-- PROBLEM STATEMENT --
From the records below, copy out exactly the lines from the one containing "Instruction: Open the Products dropdown menu" to the one containing "Task: Expand the font size dropdown", both included. Add nothing else.

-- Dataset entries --
+--

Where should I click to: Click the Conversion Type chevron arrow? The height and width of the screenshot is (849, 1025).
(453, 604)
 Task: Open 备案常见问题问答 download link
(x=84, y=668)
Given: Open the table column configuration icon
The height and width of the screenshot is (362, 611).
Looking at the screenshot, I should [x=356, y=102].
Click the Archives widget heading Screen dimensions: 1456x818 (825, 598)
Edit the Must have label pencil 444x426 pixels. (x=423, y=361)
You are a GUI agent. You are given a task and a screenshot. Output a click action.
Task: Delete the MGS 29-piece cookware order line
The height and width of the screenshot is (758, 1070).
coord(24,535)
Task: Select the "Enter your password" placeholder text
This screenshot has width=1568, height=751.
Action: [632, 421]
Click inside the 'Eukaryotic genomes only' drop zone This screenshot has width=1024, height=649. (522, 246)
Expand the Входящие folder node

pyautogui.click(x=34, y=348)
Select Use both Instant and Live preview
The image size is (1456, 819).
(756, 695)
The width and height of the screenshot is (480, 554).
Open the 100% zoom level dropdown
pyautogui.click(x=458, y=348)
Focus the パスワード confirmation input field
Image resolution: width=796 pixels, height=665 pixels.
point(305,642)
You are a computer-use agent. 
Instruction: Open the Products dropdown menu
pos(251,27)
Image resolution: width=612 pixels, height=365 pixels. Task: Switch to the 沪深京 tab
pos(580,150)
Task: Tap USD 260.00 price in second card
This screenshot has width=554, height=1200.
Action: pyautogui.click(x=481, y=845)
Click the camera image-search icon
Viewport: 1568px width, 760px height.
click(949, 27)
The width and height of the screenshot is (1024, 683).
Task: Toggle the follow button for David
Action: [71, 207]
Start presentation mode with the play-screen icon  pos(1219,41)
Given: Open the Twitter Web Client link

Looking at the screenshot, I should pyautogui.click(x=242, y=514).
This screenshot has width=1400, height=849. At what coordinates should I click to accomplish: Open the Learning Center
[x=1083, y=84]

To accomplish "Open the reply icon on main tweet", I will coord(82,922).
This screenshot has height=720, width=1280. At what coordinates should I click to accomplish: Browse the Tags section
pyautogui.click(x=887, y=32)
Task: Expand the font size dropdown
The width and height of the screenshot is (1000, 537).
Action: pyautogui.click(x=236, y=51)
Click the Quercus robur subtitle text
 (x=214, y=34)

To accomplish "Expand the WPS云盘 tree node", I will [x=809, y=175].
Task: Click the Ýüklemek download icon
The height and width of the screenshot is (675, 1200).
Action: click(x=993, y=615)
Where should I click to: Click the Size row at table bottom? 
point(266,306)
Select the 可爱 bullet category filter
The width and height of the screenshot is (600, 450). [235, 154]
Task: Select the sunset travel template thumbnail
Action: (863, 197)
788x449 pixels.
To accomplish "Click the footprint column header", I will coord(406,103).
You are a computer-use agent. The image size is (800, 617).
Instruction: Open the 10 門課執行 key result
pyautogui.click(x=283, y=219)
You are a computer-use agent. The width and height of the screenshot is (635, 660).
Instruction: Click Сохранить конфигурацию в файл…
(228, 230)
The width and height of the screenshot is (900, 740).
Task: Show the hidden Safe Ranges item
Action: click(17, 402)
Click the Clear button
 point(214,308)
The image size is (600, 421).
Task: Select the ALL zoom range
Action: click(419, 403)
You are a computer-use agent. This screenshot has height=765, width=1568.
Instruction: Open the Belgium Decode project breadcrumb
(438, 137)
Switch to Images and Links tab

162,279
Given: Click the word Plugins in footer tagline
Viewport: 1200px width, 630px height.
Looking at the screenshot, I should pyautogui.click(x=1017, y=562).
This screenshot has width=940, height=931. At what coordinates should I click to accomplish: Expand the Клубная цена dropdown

+--

-- PROBLEM SOLUTION --
Instruction: Open the Products dropdown menu
pos(251,27)
Image resolution: width=612 pixels, height=365 pixels. Task: Switch to the 沪深京 tab
pos(580,150)
Task: Tap USD 260.00 price in second card
This screenshot has width=554, height=1200.
Action: pyautogui.click(x=481, y=845)
Click the camera image-search icon
Viewport: 1568px width, 760px height.
click(949, 27)
The width and height of the screenshot is (1024, 683).
Task: Toggle the follow button for David
Action: [71, 207]
Start presentation mode with the play-screen icon  pos(1219,41)
Given: Open the Twitter Web Client link

Looking at the screenshot, I should pyautogui.click(x=242, y=514).
This screenshot has width=1400, height=849. At what coordinates should I click to accomplish: Open the Learning Center
[x=1083, y=84]

To accomplish "Open the reply icon on main tweet", I will coord(82,922).
This screenshot has height=720, width=1280. At what coordinates should I click to accomplish: Browse the Tags section
pyautogui.click(x=887, y=32)
Task: Expand the font size dropdown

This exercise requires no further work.